# God's Own Country



## Mark Stockdale (Mar 23, 2019)

An American photographer on vacation was inside Westminster Abbey taking photographs when he noticed a golden telephone mounted on the wall with a sign that read '£10,000 per call'.

The American, being intrigued, asked a priest who was strolling by what the telephone was used for.

The priest replied that it was a direct line to heaven and that for £10,000 you could talk to God.

The American thanked the priest and went along his way.

Next stop was in Lincoln
There, at the cathedral, he saw the same golden telephone with the same sign under it.

He wondered if this was the same kind of telephone he saw in London and he asked a nearby nun what its purpose was.

She told him that it was a direct line to heaven and that for £10,000 he could talk to God.

'O.K., thank you,' said the American.

He then travelled to York , Durham and Liverpool

In every Cathedral he saw the same golden telephone with the same '£10,000 per call' sign under it.

The American, upon leaving the North of England decided to travel to Scotland to see if the Scots had the same phone.
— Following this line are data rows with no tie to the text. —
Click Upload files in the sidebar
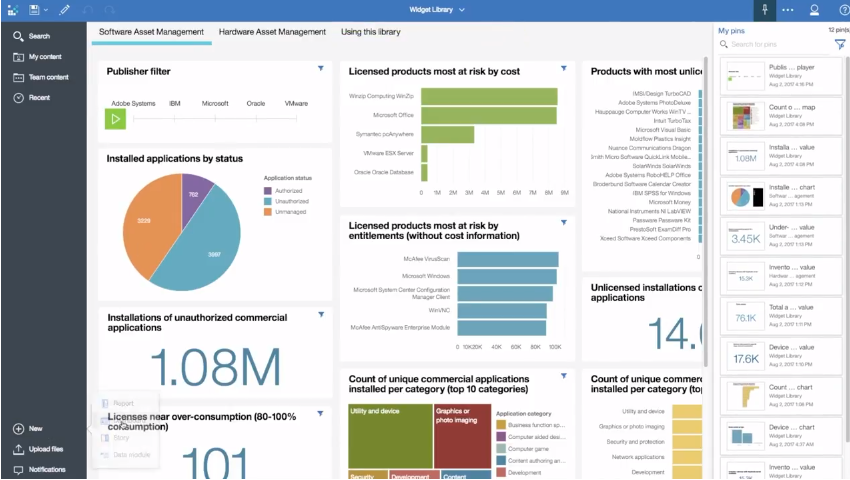Image resolution: width=850 pixels, height=480 pixels. pyautogui.click(x=45, y=449)
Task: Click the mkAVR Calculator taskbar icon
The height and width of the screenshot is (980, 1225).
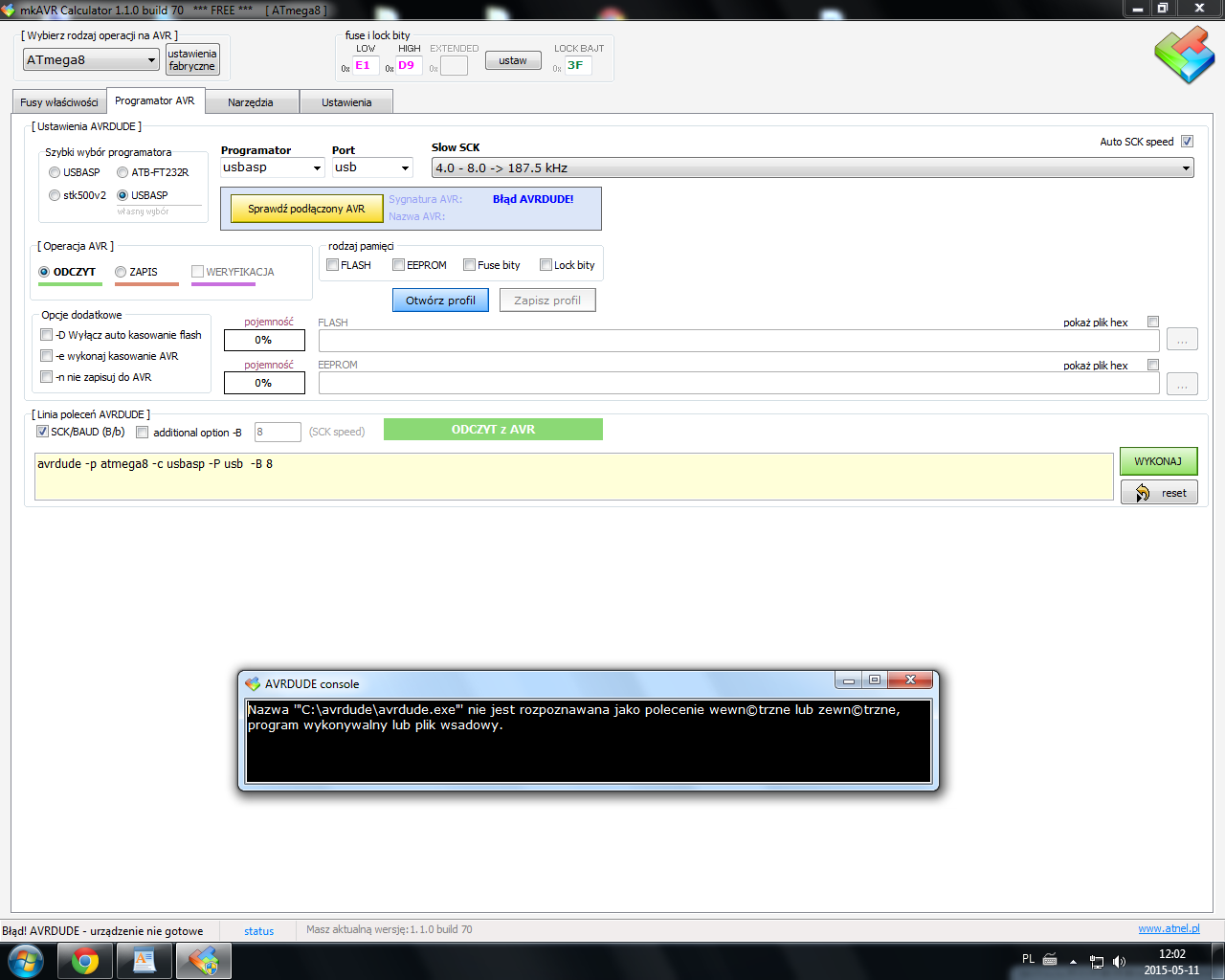Action: 203,960
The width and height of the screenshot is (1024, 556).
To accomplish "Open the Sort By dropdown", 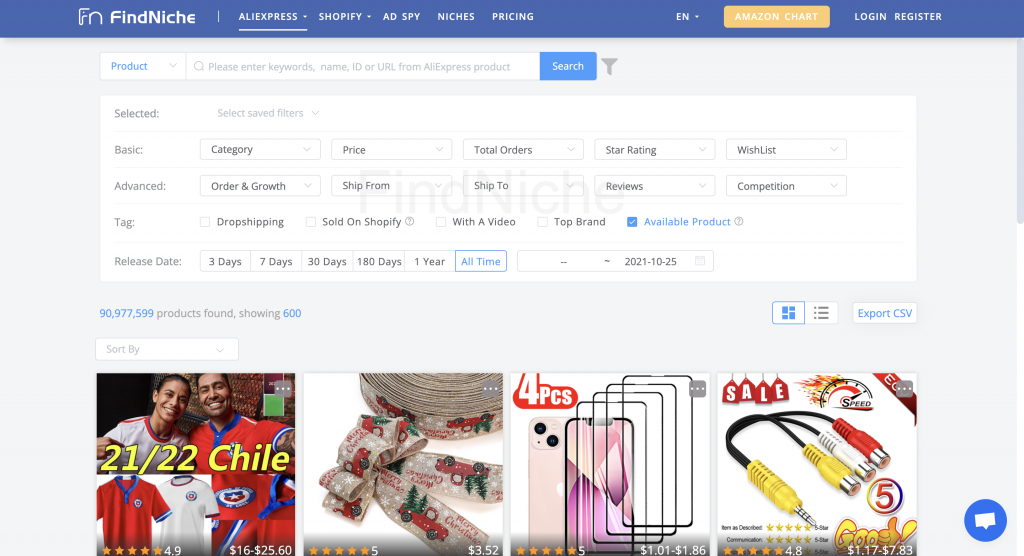I will 167,349.
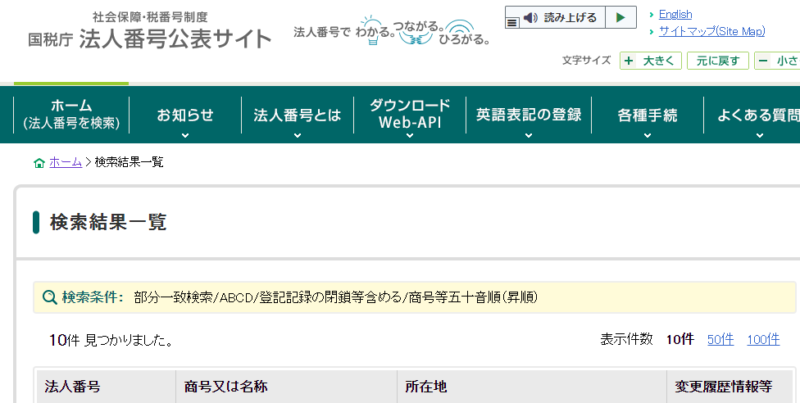This screenshot has width=800, height=403.
Task: Increase text size with 大きく button
Action: click(651, 61)
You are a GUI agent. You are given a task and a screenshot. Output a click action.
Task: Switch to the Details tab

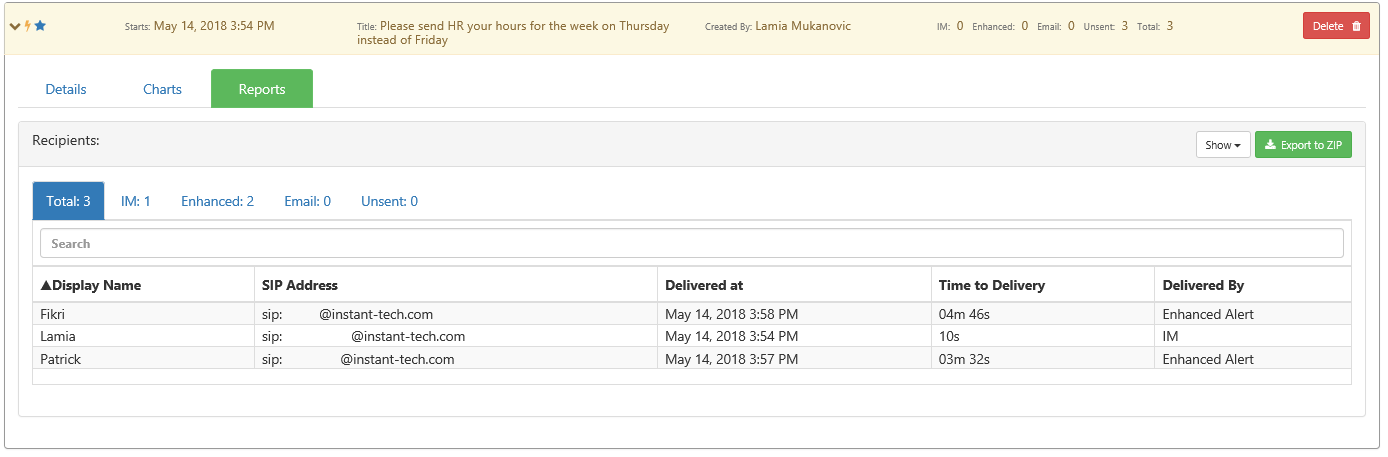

He arrived in Glasgow, and again, as he entered the cathedral , there was the same golden telephone, but this time the sign under it read '50 pence per call.'

The American was surprised so he asked the priest about the sign. 'Reverend, I've travelled all over England and I've seen this same golden telephone in many churches. I'm told that it is a direct line to heaven, but in England the price was £10,000 per call. Why is it only 50 pence here?'

The priest smiled and answered, 'You're in Scotland now, son .... it's a local call.'

KEEP SMILING


----------